TEXTE EXTRAIT:
Il a souligné que "Pendant que les revenus du pétrole étaient déposés sur un compte du Président, des crédits ont été consentis au Cameroun, notamment dans les années soixante-dix. Ces dettes constituent une injustice, car les populations sont actuellement en train de les rembourser alors que l'utilisation de la rente pétrolière aurait permis d'éviter ces emprunts."

S'agissant d'Elf, M. Mongo Beti s'est demandé "quelles sont les quantités que cette compagnie a extraites au Cameroun et dans quelles conditions ; quelles sont les sommes générées par cette production, celles-ci auraient dû être déposées dans les caisses de l'Etat. Il paraît qu'elles le seraient depuis 1998, mais ce point reste à vérifier. La législation applicable au Cameroun est assez fluctuante ; ainsi, la loi interdisant l'exploitation des grumes a été modifiée avant la signature, reportant l'interdiction de 1995 à 1999."

M. Pius Njawe, directeur du "Messager" a largement confirmé cette analyse. Lorsque la mission l'a rencontré à Douala, en février dernier, il sortait de prison, accusé d'avoir répandu une fausse nouvelle concernant la santé du Président Biya.

Il a rappelé qu'en 1976, un article sur le pétrole au Cameroun lui avait valu un mois d'interrogatoire. Selon lui tout ce qui a trait au pétrole au Cameroun est secret. "Depuis Ahidjo le pétrole c'est la Présidence." Il a ajouté que "la démocratie au Cameroun avait été sacrifiée sur l'autel de l'oléoduc Tchad-Cameroun (cf. infra) ; les résultats des élections étaient liés au pétrole. Son emprisonnement en 1997 était en réalité dû à sa dénonciation de la fraude électorale. La démocratie apaisée au Cameroun implique qu'aux fraudes électorales succède la politique de la main tendue à l'opposition en l'invitant à "la mangeoire". En dénonçant ce processus, il a été accusé de vouloir alimenter une guerre civile."

MATÉRIEL FOURNI:
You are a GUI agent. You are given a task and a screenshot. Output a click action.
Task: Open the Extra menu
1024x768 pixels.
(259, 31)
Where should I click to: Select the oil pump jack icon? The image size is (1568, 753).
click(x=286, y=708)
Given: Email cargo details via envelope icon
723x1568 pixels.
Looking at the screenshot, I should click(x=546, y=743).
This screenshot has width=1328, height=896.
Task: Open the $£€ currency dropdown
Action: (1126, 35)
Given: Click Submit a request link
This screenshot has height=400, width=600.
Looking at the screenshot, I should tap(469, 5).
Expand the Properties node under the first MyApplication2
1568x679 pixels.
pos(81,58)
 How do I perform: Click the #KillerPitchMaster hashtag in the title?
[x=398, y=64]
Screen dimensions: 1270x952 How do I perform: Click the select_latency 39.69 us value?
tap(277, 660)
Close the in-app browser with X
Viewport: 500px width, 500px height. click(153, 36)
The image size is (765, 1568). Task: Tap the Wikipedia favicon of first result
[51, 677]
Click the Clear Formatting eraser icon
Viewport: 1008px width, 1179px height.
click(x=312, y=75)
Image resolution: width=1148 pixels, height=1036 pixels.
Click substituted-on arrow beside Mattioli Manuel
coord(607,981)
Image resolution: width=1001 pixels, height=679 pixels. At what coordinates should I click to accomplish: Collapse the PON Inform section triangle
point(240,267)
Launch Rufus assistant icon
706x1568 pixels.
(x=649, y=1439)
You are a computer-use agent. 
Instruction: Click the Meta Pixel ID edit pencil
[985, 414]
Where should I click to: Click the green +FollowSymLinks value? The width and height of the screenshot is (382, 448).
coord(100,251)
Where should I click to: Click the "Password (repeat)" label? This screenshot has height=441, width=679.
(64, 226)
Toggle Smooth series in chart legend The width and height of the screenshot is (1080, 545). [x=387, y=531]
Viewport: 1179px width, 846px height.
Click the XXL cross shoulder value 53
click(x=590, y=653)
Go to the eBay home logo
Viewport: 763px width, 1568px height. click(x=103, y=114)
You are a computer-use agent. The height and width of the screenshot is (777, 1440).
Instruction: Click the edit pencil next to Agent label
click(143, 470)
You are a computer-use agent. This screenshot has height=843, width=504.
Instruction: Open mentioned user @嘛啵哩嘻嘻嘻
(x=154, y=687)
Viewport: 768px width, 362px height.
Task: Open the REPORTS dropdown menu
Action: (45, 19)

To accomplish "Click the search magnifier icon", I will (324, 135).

EXERCICES:
A: Selon le texte sur le pétrole au Cameroun, en quelle année un article de M. Pius Njawe sur ce sujet lui a-t-il valu un mois d'interrogatoire ?
B: Prolongez le texte sur le pétrole au Cameroun au-delà de son dernier paragraphe.
Les lignes ne jouent ici aucun rôle.

RÉSULTATS PAR EXERCICE:
A: En 1976.

B:
Il a fait savoir que "depuis les élections une certaine apathie a frappé la population qui découragée, est soumise au "chantage alimentaire". Les syndicats sont infiltrés par le pouvoir, les enseignants peuvent subir des incitations disciplinaires. La révolte des magistrats en 1994 a été matée . L'indépendance de la Justice est donc sujette à caution."

- Rente pétrolière et corruption

Selon M. Mongo Beti, Elf a financé les campagnes électorales du Président Biya. "Au Cameroun, cette compagnie doit être combattue car elle est présentée comme un faiseur de rois. Dans son interview désormais célèbre, donnée en décembre 1996 au journal "l'Express", M. Le Floch Prigent a rappelé que c'était Elf qui avait fait accéder le Président Biya au pouvoir. Pour les opposants camerounais, il est clair que le développement des populations et leur bien-être ne constituent pas un souci majeur pour Elf."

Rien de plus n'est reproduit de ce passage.